BEGIN Material for this exercise

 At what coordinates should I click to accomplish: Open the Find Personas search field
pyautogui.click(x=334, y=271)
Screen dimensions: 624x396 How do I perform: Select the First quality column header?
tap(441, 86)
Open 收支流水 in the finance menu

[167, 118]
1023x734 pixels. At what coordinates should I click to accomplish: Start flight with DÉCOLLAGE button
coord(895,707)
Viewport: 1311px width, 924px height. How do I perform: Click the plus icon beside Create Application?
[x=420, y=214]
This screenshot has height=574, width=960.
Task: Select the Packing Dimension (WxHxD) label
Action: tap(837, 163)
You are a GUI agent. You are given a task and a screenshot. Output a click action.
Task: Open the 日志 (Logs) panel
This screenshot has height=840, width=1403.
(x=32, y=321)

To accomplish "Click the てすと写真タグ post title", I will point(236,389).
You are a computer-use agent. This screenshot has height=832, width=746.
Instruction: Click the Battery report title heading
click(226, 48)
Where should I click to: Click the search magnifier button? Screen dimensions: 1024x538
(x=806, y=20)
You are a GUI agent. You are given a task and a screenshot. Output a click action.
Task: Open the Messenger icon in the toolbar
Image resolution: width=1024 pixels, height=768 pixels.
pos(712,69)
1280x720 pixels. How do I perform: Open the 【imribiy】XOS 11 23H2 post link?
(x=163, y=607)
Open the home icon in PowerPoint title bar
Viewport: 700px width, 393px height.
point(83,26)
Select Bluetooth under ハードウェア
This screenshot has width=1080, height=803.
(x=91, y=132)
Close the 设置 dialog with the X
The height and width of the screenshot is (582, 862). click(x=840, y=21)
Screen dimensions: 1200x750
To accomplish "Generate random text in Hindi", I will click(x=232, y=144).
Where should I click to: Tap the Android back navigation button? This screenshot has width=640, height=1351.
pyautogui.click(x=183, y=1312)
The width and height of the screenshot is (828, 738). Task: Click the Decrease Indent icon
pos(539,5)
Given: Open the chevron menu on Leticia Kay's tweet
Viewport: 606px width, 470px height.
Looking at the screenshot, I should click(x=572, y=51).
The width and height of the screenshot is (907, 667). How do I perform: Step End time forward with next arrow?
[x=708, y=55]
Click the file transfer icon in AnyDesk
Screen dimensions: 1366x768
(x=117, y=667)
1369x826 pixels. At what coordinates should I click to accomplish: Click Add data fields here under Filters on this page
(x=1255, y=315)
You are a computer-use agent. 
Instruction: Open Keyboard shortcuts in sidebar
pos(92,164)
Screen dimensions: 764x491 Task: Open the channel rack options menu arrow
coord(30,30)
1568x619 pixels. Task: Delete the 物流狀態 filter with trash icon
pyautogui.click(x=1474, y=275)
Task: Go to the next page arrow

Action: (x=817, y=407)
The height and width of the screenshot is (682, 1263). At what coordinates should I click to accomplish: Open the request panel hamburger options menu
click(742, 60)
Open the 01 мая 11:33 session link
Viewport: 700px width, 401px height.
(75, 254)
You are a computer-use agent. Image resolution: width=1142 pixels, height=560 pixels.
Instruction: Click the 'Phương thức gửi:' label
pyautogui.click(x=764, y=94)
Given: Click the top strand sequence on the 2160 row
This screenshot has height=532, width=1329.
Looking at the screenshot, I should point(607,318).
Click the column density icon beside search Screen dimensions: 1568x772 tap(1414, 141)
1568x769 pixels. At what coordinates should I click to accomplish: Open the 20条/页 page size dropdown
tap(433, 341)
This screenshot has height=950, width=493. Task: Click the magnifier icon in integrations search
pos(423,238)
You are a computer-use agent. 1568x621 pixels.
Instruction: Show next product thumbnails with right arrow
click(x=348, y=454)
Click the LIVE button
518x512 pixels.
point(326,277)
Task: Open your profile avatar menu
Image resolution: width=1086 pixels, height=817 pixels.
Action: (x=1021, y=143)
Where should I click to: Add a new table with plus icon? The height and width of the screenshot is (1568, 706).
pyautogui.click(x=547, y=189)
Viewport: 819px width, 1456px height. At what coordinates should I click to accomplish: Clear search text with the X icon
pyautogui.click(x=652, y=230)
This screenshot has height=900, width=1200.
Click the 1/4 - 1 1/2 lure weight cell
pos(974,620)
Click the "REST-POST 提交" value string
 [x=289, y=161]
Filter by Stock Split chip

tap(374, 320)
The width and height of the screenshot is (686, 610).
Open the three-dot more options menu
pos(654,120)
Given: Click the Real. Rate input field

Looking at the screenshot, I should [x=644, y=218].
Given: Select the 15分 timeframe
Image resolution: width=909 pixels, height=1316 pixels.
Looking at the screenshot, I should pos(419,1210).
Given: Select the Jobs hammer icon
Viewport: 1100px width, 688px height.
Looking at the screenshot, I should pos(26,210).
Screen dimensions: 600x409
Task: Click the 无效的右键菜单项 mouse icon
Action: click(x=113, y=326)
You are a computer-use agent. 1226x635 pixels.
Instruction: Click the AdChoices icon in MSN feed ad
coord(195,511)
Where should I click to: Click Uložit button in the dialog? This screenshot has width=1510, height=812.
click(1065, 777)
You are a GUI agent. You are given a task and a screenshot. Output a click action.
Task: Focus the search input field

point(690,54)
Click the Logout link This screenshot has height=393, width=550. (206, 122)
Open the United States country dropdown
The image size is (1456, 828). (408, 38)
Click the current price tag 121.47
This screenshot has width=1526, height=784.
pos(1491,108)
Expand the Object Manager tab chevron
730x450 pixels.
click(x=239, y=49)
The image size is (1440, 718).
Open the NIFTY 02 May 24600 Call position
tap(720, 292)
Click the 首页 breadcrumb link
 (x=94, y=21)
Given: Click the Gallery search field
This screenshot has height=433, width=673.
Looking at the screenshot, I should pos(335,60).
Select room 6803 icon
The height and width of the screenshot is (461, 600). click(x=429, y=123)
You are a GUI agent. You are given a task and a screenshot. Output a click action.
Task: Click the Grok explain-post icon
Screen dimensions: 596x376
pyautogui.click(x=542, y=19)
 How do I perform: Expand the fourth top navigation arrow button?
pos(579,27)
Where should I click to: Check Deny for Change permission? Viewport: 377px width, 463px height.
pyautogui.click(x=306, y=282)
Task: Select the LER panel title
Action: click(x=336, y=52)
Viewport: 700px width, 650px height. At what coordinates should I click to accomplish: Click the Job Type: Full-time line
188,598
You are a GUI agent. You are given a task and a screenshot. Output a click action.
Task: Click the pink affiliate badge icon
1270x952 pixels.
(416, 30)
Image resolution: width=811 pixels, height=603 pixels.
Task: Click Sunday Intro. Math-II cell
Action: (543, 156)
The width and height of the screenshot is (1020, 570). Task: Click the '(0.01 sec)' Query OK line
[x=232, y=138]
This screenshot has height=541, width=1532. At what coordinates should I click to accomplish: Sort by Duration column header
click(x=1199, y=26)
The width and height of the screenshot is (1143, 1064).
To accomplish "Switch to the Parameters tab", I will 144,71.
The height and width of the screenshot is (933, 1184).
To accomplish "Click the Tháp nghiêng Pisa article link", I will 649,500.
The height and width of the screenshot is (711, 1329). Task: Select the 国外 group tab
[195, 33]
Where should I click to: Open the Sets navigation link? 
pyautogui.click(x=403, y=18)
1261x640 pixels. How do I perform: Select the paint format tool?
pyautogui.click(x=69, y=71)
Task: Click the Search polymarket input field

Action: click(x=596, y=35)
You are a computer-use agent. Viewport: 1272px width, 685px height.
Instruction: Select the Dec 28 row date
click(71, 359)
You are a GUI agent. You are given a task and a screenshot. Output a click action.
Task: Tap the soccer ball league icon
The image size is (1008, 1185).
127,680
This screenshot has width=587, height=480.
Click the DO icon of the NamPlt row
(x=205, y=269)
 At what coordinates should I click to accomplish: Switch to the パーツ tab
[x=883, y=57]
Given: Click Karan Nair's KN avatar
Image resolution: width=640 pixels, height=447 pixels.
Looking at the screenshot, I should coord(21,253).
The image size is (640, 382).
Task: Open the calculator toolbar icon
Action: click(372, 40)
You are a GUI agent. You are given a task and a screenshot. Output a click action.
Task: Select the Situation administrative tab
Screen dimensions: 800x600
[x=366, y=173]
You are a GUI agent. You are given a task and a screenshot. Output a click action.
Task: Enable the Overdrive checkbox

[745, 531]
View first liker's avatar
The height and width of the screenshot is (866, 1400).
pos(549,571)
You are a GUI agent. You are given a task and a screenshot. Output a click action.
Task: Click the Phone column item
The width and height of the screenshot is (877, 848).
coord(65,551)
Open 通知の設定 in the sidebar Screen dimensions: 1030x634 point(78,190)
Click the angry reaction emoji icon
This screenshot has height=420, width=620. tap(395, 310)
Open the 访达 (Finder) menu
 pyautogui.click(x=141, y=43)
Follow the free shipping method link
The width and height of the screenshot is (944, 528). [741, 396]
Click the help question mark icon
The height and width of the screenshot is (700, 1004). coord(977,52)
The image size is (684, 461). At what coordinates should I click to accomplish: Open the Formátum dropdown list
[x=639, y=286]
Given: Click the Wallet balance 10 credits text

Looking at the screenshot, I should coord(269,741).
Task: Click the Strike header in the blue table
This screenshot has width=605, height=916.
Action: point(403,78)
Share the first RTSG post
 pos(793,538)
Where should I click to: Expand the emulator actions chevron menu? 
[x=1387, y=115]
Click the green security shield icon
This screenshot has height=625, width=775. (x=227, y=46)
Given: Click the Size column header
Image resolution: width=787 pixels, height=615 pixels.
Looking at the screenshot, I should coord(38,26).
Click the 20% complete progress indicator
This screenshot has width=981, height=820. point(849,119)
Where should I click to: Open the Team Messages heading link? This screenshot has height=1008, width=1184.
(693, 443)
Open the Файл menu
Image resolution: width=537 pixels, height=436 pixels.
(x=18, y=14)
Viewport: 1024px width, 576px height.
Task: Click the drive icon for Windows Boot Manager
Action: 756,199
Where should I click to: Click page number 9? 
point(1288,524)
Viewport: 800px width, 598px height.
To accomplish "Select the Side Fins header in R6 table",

END Material for this exercise

= Problem to work on =
Copy every line from the records above that contains the string "will".

= The completed task =
To accomplish "Click the てすと写真タグ post title", I will point(236,389).
To accomplish "Generate random text in Hindi", I will click(x=232, y=144).
To accomplish "Switch to the Parameters tab", I will 144,71.
To accomplish "Click the Tháp nghiêng Pisa article link", I will 649,500.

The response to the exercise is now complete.